— EXERCISE PASSAGE —
Hospital ICU care found to be overused, according to study

By Liz Meszaros, MDLinx
Published January 3, 2017


Key Takeaways

Intensive care units (ICUs) may be used too often for patients who do not require the costly and invasive level of care provided there, according to a new study published online in theJournal of the American Medical Association Internal Medicine.

Researchers from the University of California Los Angeles (UCLA) and the Los Angeles Biomedical Institute conducted this study in 808 patients admitted to the ICU from July 1, 2015 through June 15, 2016. They categorized patients according to Society of Critical Care Medicine (SCCM) guidelines as priority 1 through priority 4. Patients who needed close monitoring but otherwise required care available outside of the ICU were categorized as priority 2, and those with a limited life expectancy or poor prospects for functional recovery as category 3.

In all, 48.9% of patients were considered priority 1, 23.4% priority 2, 20.9% priority 3, and 8.8% were priority 4.

“Our study found over 50% of patients admitted to the ICU were categorized into groups suggesting that they were potentially either too well or too sick to benefit from ICU care or could have received equivalent care in non-ICU settings,” said researcher Dong W. Chang, MD, MS, Los Angeles Biomedical Institute. “This research indicates that ICU care is inefficient because it is devoting substantial resources to patients who are less likely to benefit from this level of care. These findings are a concern for patients, providers, and the health care system because ICU care is frequently invasive and comes at a substantial cost.”

In patients categorized as priority 1, ICU mortality rates were 13.4% compared with 19.6% for hospital rates; in priority 2 patients, they were 4.2% and 10.6%, respectively; priority 3, 47.3% vs 61.9%; and priority 4, 2.8% and 7.0%.

In all, 56.0% of priority 1 and 62.4% of priority 2 patients were discharged compared with 6.0% of priority 3 patients.

— DATASET —
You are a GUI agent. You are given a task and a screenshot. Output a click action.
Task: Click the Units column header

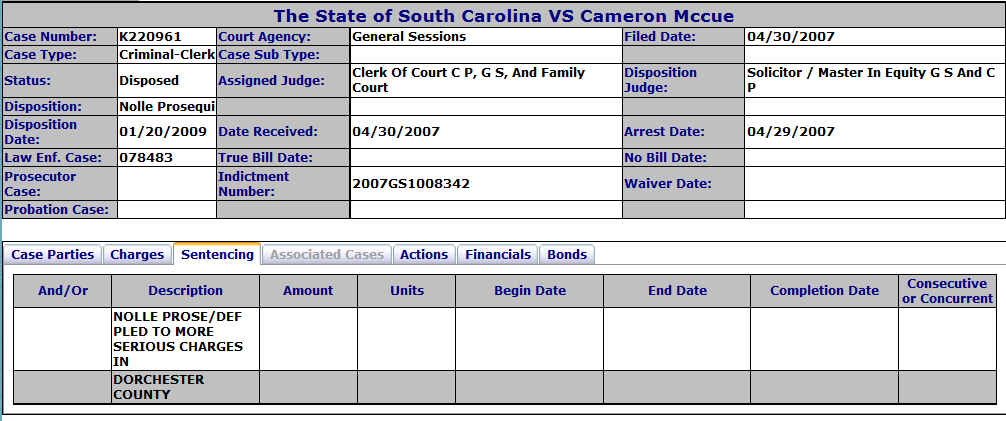pos(407,291)
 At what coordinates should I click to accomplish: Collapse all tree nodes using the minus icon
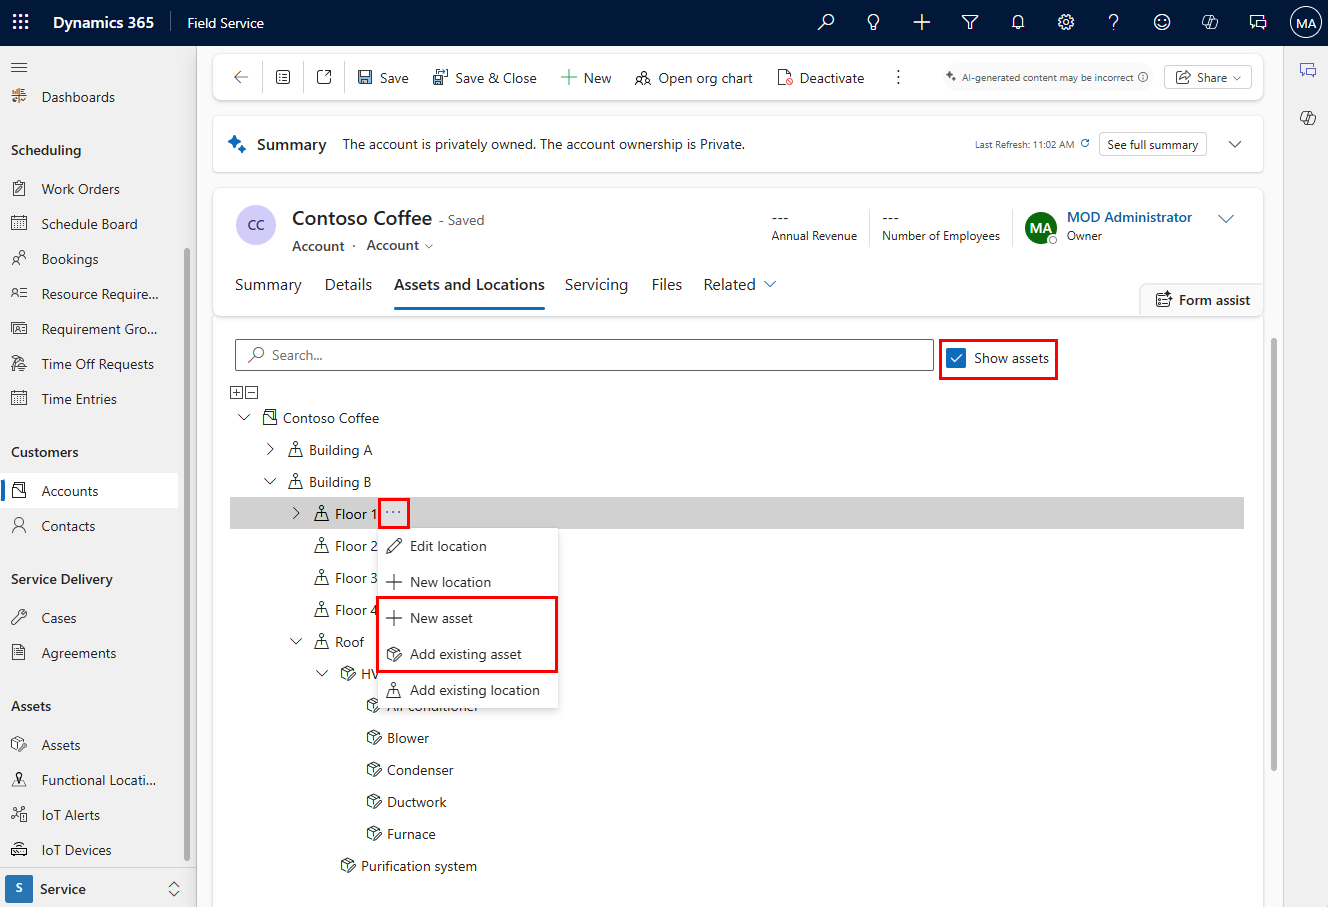(x=251, y=392)
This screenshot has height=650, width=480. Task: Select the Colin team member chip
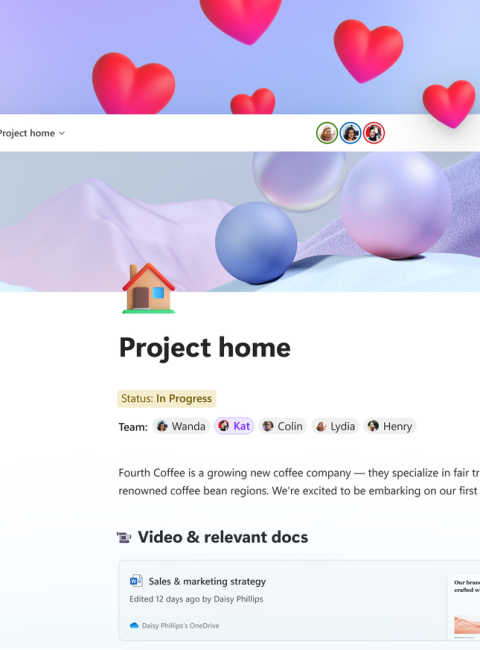(283, 426)
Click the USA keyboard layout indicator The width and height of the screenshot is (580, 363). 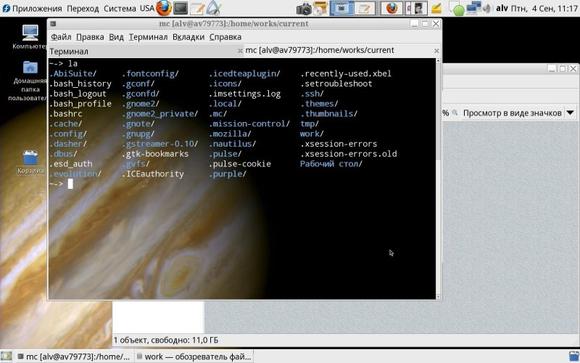tap(147, 8)
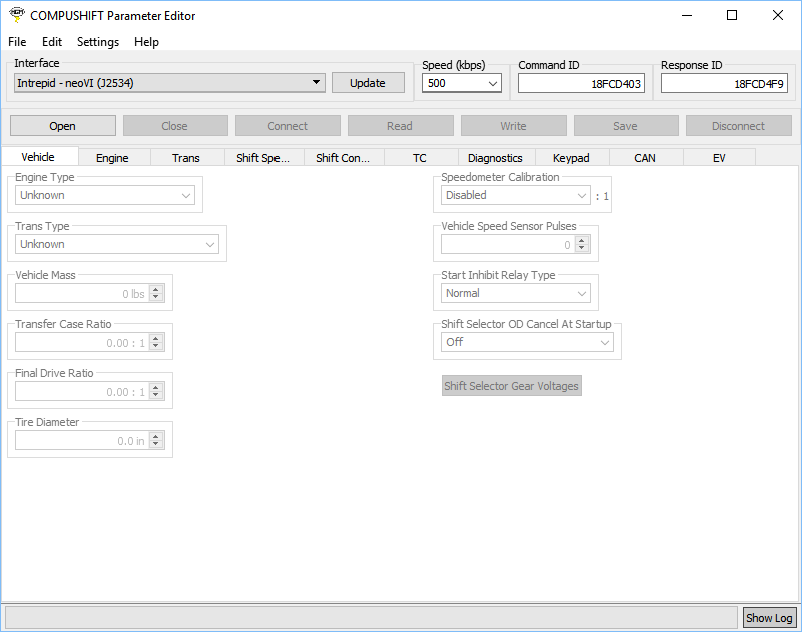Click the Response ID field
This screenshot has height=632, width=802.
(724, 84)
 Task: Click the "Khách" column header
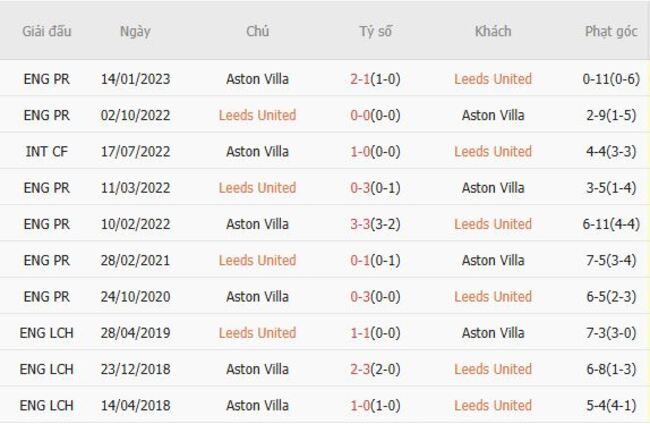[493, 31]
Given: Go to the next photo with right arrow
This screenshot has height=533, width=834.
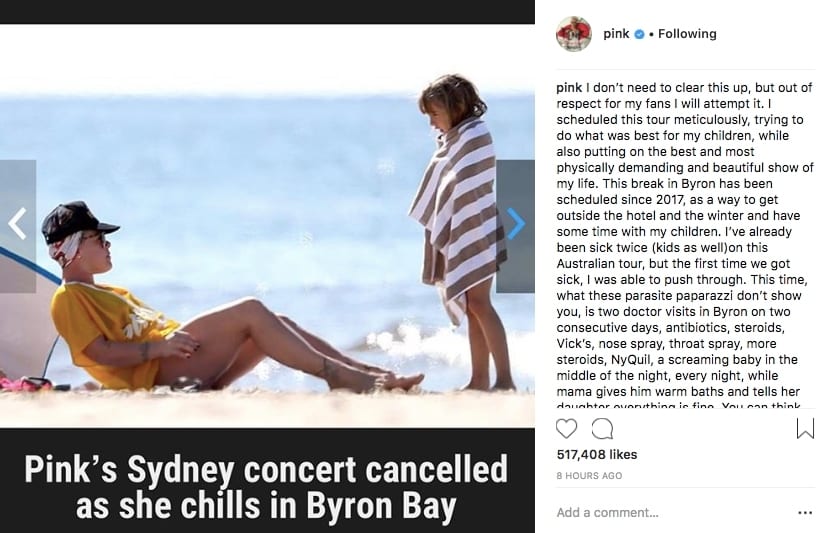Looking at the screenshot, I should (x=515, y=224).
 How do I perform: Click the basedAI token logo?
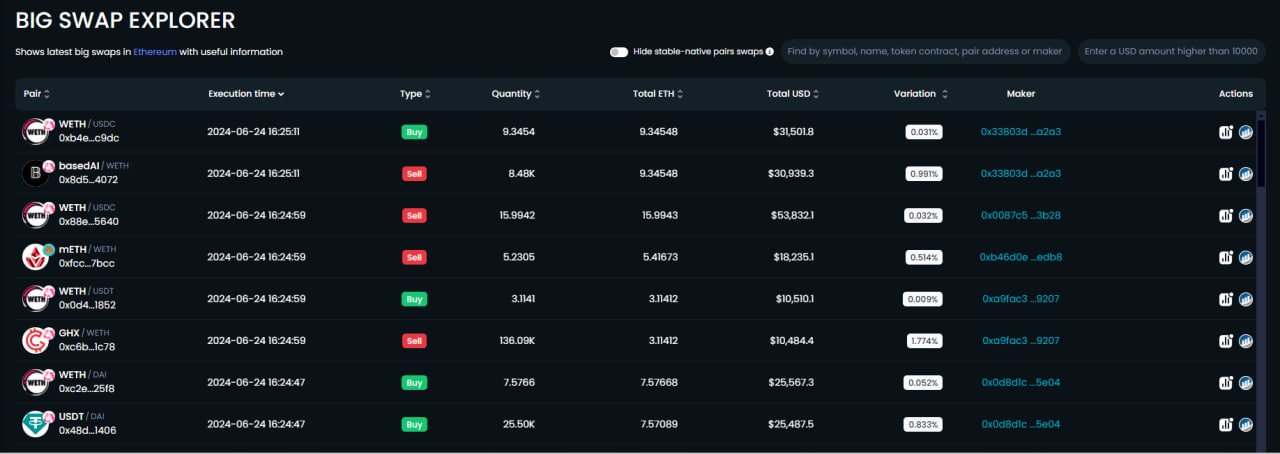point(36,173)
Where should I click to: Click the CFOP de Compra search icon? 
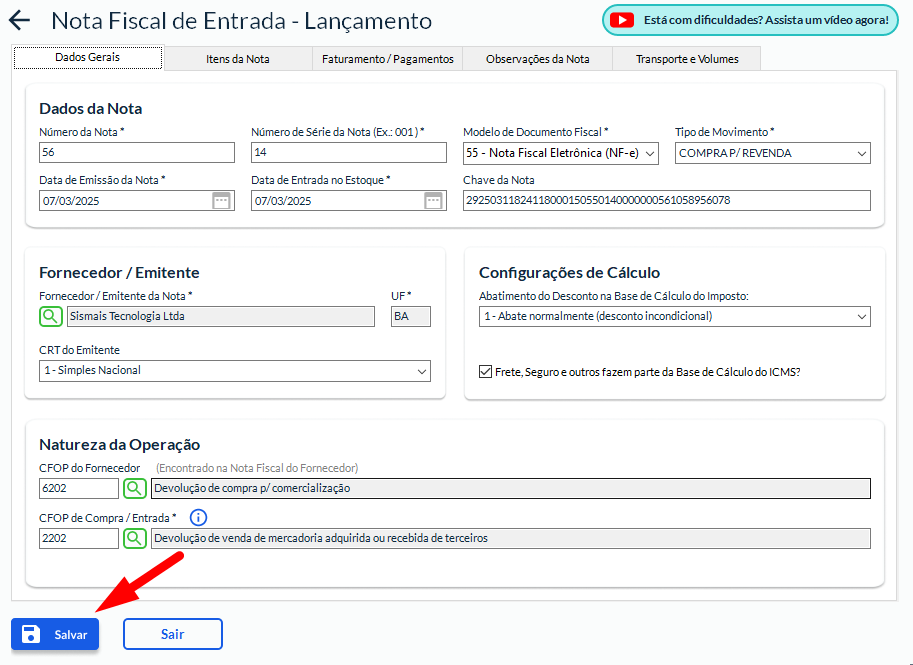tap(135, 538)
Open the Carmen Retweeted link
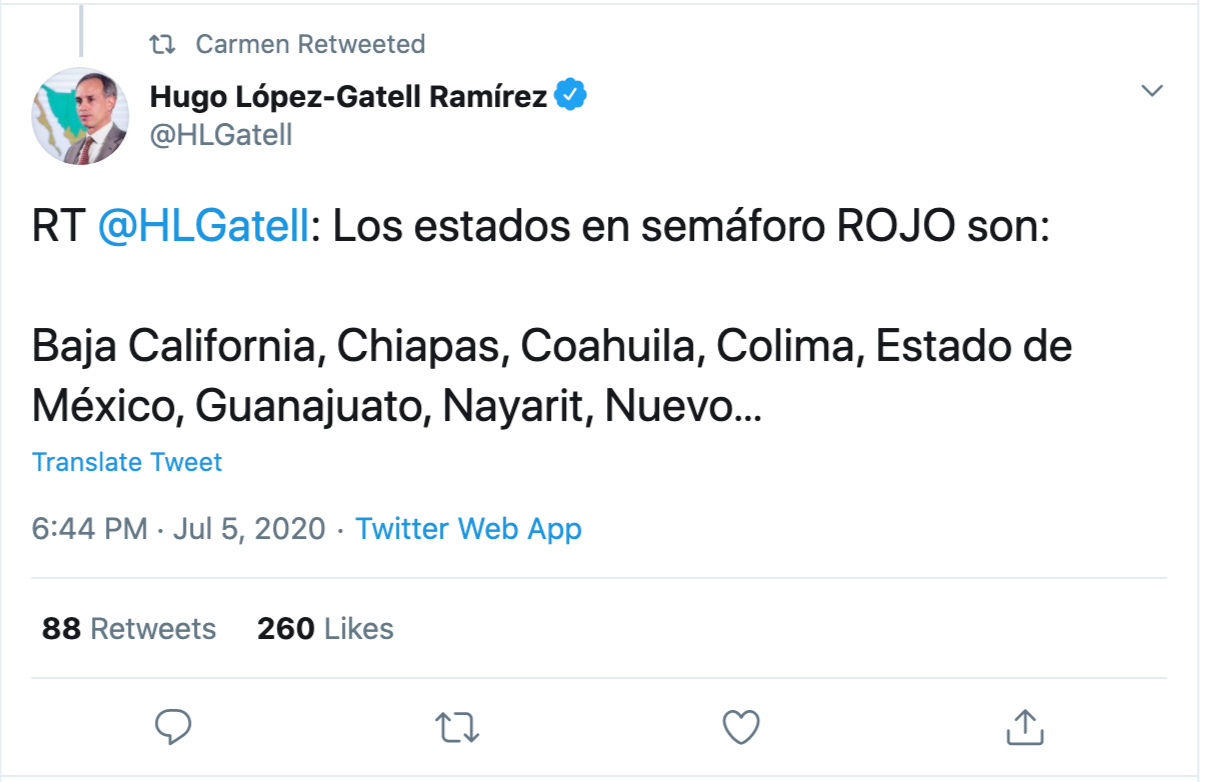Viewport: 1214px width, 782px height. click(310, 44)
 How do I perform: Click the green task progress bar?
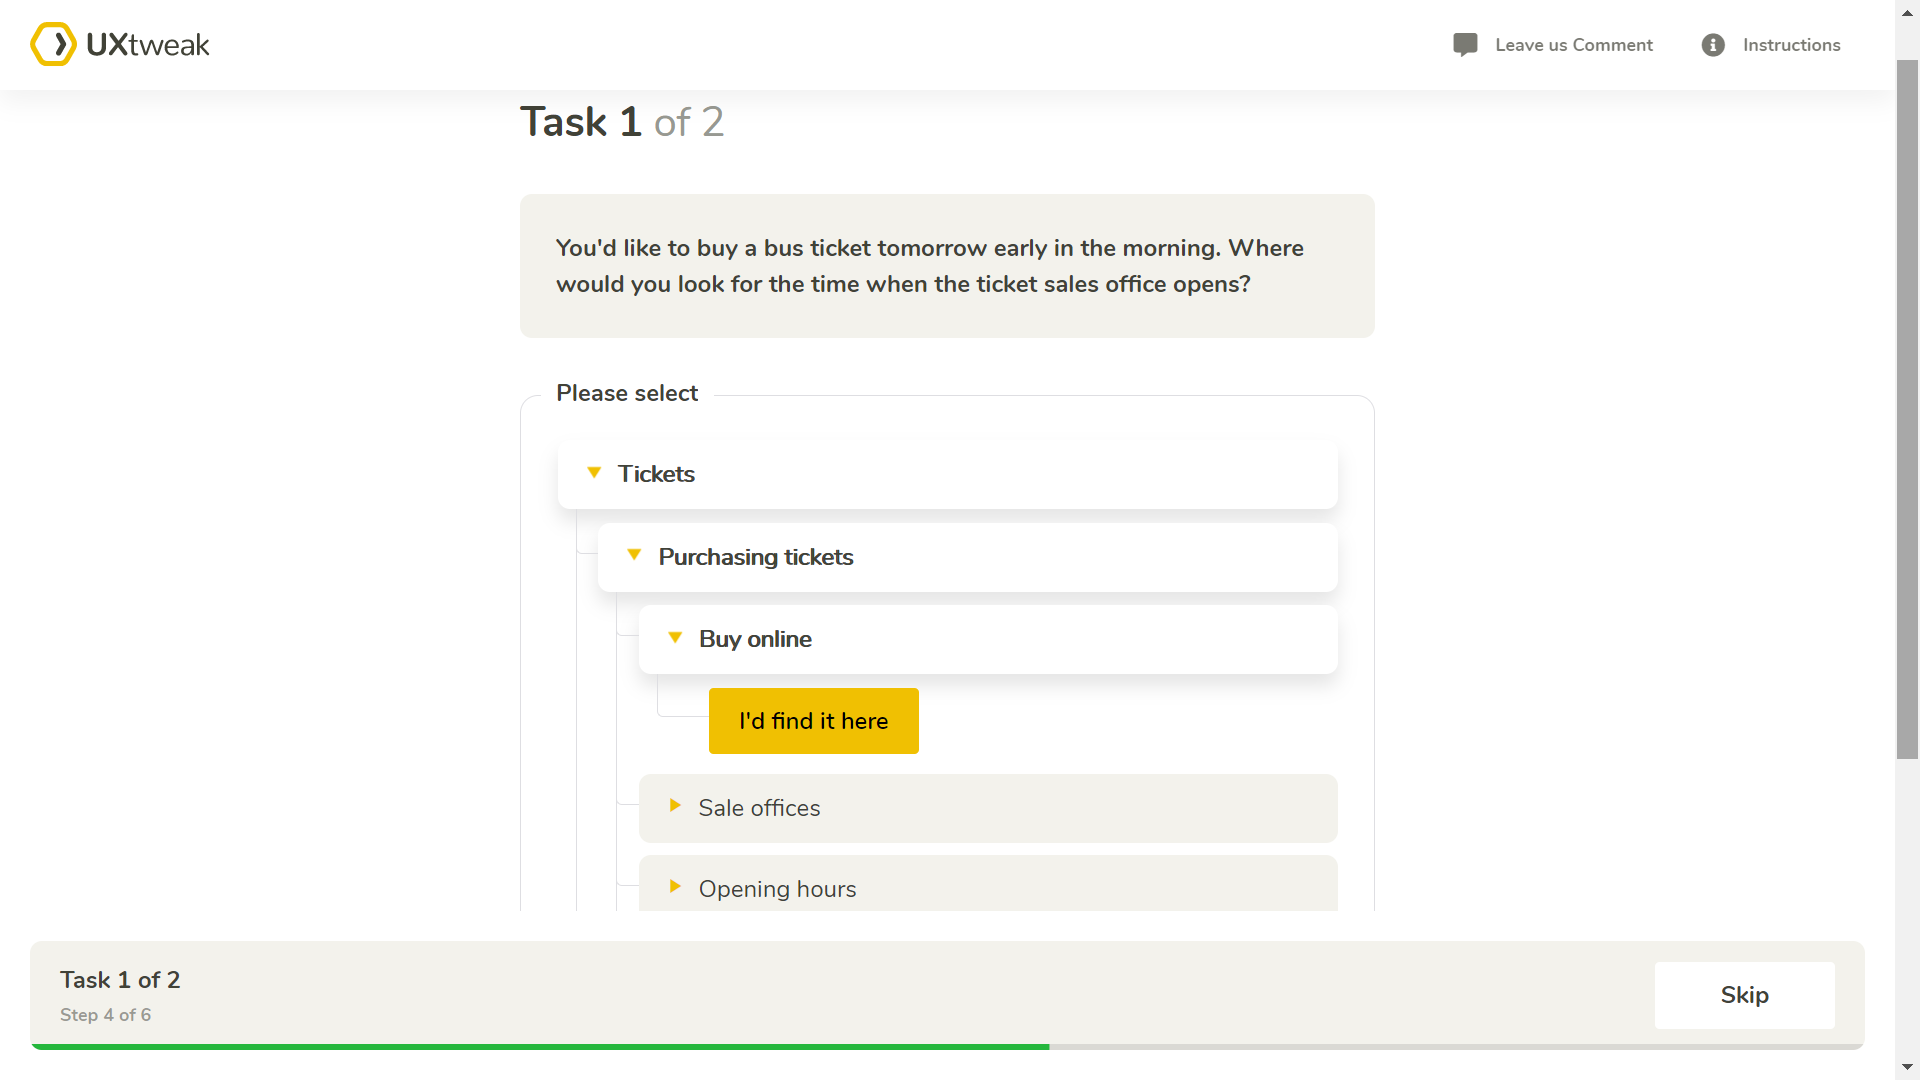pyautogui.click(x=540, y=1046)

— TO DO —
Answer these questions about the ICU overuse study article:
(a) How many patients were included in the study?
(b) Which two institutions did the researchers come from?
(c) What percentage of priority 3 patients were discharged?

— SOLUTION FOR THIS TASK —
(a) 808 patients.
(b) The University of California Los Angeles (UCLA) and the Los Angeles Biomedical Institute.
(c) 6.0%.